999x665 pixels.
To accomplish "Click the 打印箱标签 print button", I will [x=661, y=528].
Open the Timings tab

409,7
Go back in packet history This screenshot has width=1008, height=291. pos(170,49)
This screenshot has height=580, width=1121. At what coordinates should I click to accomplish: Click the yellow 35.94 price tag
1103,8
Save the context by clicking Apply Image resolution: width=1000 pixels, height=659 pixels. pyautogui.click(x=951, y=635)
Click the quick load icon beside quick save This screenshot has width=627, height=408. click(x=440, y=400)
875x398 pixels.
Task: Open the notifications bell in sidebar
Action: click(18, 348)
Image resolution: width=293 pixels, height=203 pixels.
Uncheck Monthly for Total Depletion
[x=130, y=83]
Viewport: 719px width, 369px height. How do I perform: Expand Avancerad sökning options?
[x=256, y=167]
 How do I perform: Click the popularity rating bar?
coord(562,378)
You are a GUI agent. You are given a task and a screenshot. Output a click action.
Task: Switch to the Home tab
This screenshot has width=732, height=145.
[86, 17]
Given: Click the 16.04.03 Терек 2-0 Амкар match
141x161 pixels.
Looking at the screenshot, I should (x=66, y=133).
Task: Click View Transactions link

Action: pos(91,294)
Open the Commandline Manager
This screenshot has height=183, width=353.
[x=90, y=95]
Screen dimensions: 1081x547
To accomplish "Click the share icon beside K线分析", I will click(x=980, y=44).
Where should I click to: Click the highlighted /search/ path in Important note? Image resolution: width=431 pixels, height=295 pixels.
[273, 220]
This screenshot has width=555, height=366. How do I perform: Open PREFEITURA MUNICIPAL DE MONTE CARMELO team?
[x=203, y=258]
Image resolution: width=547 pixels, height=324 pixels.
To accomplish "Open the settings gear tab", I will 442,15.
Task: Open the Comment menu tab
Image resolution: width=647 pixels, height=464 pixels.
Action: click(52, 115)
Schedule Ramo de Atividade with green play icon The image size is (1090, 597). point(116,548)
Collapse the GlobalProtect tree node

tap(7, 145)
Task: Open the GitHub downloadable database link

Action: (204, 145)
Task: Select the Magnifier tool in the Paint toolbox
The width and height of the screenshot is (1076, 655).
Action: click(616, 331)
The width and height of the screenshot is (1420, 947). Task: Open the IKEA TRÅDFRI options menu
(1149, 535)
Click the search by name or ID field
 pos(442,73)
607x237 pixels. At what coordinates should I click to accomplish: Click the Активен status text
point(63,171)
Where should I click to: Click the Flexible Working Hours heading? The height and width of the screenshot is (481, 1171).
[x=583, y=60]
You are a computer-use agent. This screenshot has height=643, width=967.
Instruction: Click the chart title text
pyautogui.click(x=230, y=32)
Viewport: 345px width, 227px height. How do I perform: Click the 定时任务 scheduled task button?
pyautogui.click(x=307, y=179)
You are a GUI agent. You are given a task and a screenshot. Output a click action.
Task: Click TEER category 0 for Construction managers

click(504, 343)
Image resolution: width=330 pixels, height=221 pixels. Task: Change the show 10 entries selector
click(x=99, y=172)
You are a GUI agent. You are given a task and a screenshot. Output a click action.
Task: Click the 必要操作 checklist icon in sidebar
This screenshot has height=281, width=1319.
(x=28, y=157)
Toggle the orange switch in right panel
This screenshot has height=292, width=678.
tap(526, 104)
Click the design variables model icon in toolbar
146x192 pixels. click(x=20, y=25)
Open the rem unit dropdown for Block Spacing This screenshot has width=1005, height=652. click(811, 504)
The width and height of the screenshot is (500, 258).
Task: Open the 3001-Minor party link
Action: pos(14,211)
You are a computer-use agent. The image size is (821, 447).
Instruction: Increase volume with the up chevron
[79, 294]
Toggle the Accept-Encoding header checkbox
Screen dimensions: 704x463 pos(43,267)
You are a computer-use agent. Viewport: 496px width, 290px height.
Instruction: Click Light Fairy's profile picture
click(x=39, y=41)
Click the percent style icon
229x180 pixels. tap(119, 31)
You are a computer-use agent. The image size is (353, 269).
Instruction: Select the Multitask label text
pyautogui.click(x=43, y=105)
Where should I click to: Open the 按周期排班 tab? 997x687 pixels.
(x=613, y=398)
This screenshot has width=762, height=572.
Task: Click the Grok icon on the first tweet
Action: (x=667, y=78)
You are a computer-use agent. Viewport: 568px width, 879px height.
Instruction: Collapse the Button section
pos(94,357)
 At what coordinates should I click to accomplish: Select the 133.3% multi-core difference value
----------------
(Problem details):
When you respond, give the whole listing again exactly as written.

(Answer for this exercise):
999x665 pixels.
To accomplish "Click the 打印箱标签 print button", I will [x=661, y=528].
Open the Timings tab

409,7
Go back in packet history This screenshot has width=1008, height=291. pos(170,49)
This screenshot has height=580, width=1121. At what coordinates should I click to accomplish: Click the yellow 35.94 price tag
1103,8
Save the context by clicking Apply Image resolution: width=1000 pixels, height=659 pixels. pyautogui.click(x=951, y=635)
Click the quick load icon beside quick save This screenshot has width=627, height=408. click(x=440, y=400)
875x398 pixels.
Task: Open the notifications bell in sidebar
Action: click(18, 348)
Image resolution: width=293 pixels, height=203 pixels.
Uncheck Monthly for Total Depletion
[x=130, y=83]
Viewport: 719px width, 369px height. How do I perform: Expand Avancerad sökning options?
[x=256, y=167]
 How do I perform: Click the popularity rating bar?
coord(562,378)
You are a GUI agent. You are given a task and a screenshot. Output a click action.
Task: Switch to the Home tab
This screenshot has width=732, height=145.
[86, 17]
Given: Click the 16.04.03 Терек 2-0 Амкар match
141x161 pixels.
Looking at the screenshot, I should (x=66, y=133).
Task: Click View Transactions link

Action: pos(91,294)
Open the Commandline Manager
This screenshot has height=183, width=353.
[x=90, y=95]
Screen dimensions: 1081x547
To accomplish "Click the share icon beside K线分析", I will click(x=980, y=44).
Where should I click to: Click the highlighted /search/ path in Important note? Image resolution: width=431 pixels, height=295 pixels.
[273, 220]
This screenshot has width=555, height=366. How do I perform: Open PREFEITURA MUNICIPAL DE MONTE CARMELO team?
[x=203, y=258]
Image resolution: width=547 pixels, height=324 pixels.
To accomplish "Open the settings gear tab", I will 442,15.
Task: Open the Comment menu tab
Image resolution: width=647 pixels, height=464 pixels.
Action: click(52, 115)
Schedule Ramo de Atividade with green play icon The image size is (1090, 597). point(116,548)
Collapse the GlobalProtect tree node

tap(7, 145)
Task: Open the GitHub downloadable database link

Action: (204, 145)
Task: Select the Magnifier tool in the Paint toolbox
The width and height of the screenshot is (1076, 655).
Action: click(616, 331)
The width and height of the screenshot is (1420, 947). Task: Open the IKEA TRÅDFRI options menu
(1149, 535)
Click the search by name or ID field
 pos(442,73)
607x237 pixels. At what coordinates should I click to accomplish: Click the Активен status text
point(63,171)
Where should I click to: Click the Flexible Working Hours heading? The height and width of the screenshot is (481, 1171).
[x=583, y=60]
You are a computer-use agent. This screenshot has height=643, width=967.
Instruction: Click the chart title text
pyautogui.click(x=230, y=32)
Viewport: 345px width, 227px height. How do I perform: Click the 定时任务 scheduled task button?
pyautogui.click(x=307, y=179)
You are a GUI agent. You are given a task and a screenshot. Output a click action.
Task: Click TEER category 0 for Construction managers

click(504, 343)
Image resolution: width=330 pixels, height=221 pixels. Task: Change the show 10 entries selector
click(x=99, y=172)
You are a GUI agent. You are given a task and a screenshot. Output a click action.
Task: Click the 必要操作 checklist icon in sidebar
This screenshot has height=281, width=1319.
(x=28, y=157)
Toggle the orange switch in right panel
This screenshot has height=292, width=678.
tap(526, 104)
Click the design variables model icon in toolbar
146x192 pixels. click(x=20, y=25)
Open the rem unit dropdown for Block Spacing This screenshot has width=1005, height=652. click(811, 504)
The width and height of the screenshot is (500, 258).
Task: Open the 3001-Minor party link
Action: pos(14,211)
You are a computer-use agent. The image size is (821, 447).
Instruction: Increase volume with the up chevron
[79, 294]
Toggle the Accept-Encoding header checkbox
Screen dimensions: 704x463 pos(43,267)
You are a computer-use agent. Viewport: 496px width, 290px height.
Instruction: Click Light Fairy's profile picture
click(x=39, y=41)
Click the percent style icon
229x180 pixels. tap(119, 31)
You are a computer-use agent. The image size is (353, 269).
Instruction: Select the Multitask label text
pyautogui.click(x=43, y=105)
Where should I click to: Open the 按周期排班 tab? 997x687 pixels.
(x=613, y=398)
This screenshot has width=762, height=572.
Task: Click the Grok icon on the first tweet
Action: (x=667, y=78)
You are a computer-use agent. Viewport: 568px width, 879px height.
Instruction: Collapse the Button section
pos(94,357)
 At what coordinates should I click to accomplish: Select the 133.3% multi-core difference value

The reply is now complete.